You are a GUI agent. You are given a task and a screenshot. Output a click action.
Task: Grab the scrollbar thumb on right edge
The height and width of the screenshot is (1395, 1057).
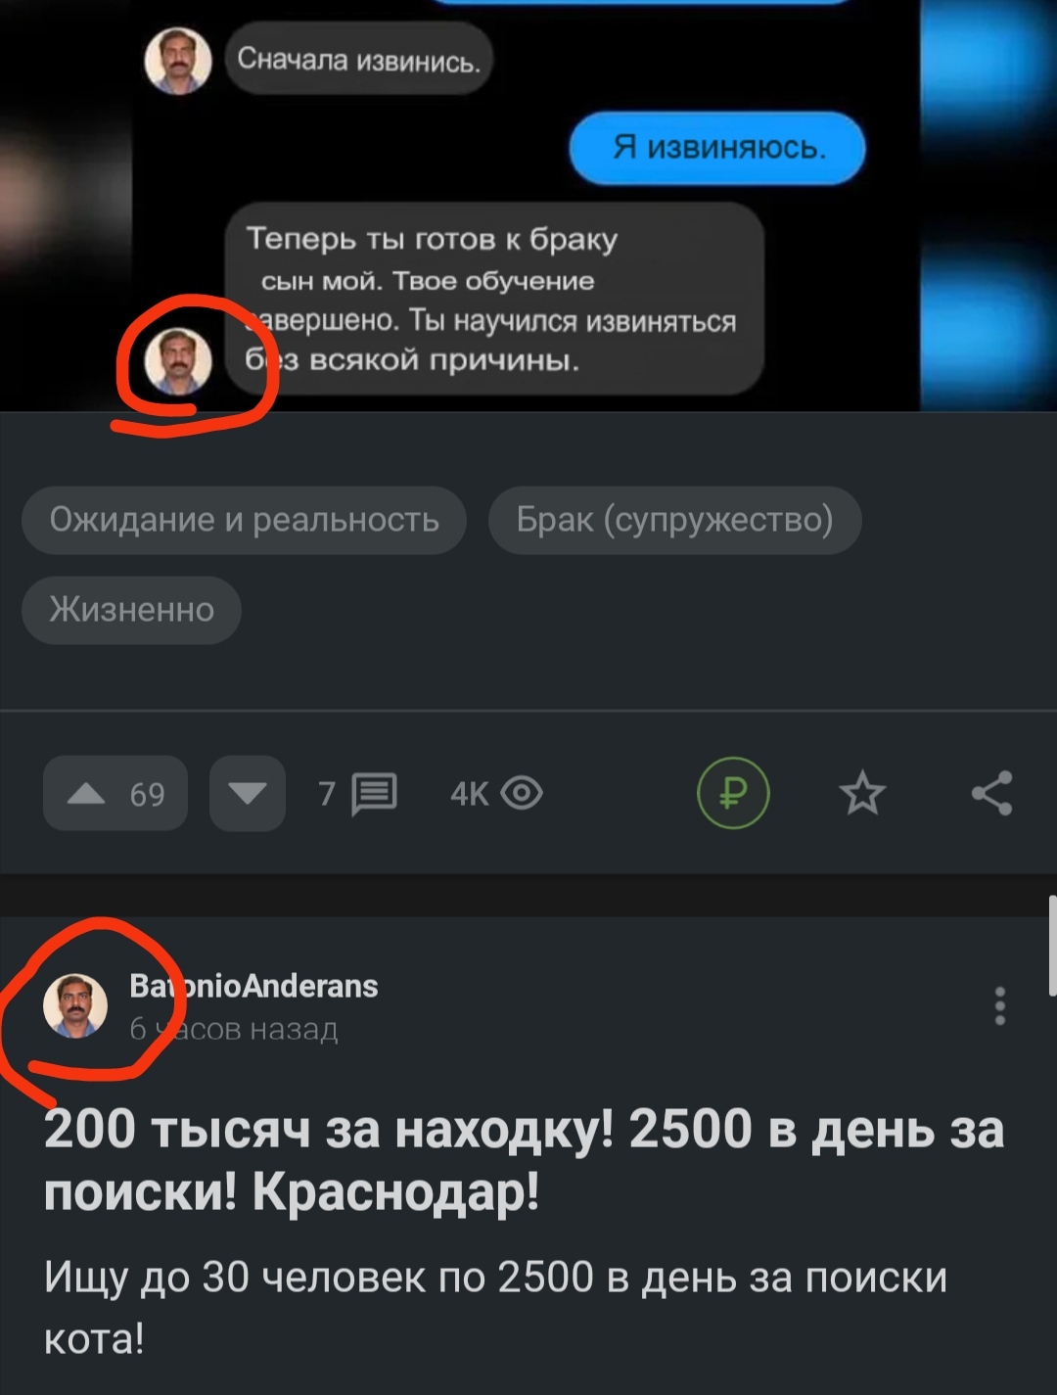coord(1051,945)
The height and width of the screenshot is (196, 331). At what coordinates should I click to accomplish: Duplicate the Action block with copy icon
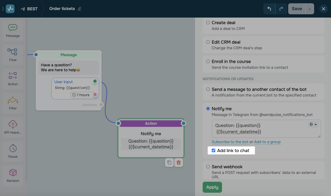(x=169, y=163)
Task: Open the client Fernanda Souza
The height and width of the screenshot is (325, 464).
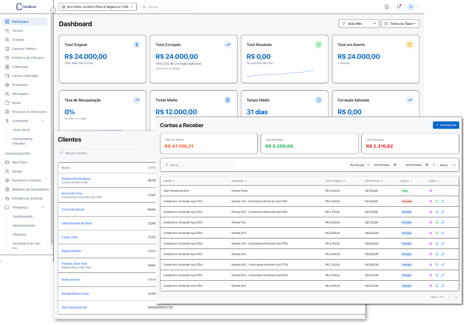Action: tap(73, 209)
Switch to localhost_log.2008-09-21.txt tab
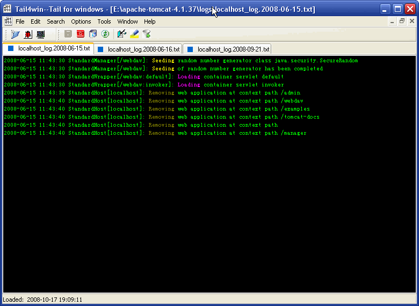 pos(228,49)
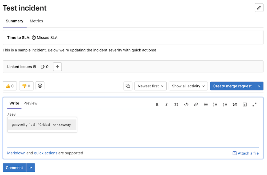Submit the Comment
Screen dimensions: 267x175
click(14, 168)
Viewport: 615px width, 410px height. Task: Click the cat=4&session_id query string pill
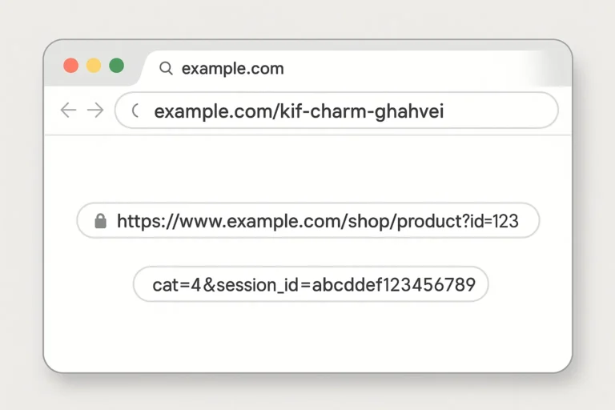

________________

▶ _Written exercise_: Can you rewrite the lines of the rows, starting with the line that contains "The height and width of the screenshot is (196, 331)." and going on through the line that contains "Action: tap(73, 209)", as a JSON list of strings with one string per line, skipping any blank lines and leaving the pictures out?

▶ _Full output_:
[
  "The height and width of the screenshot is (196, 331). At what coordinates should I click to accomplish: Duplicate the Action block with copy icon",
  "(x=169, y=163)",
  "Task: Open the client Fernanda Souza",
  "The height and width of the screenshot is (325, 464).",
  "Action: tap(73, 209)"
]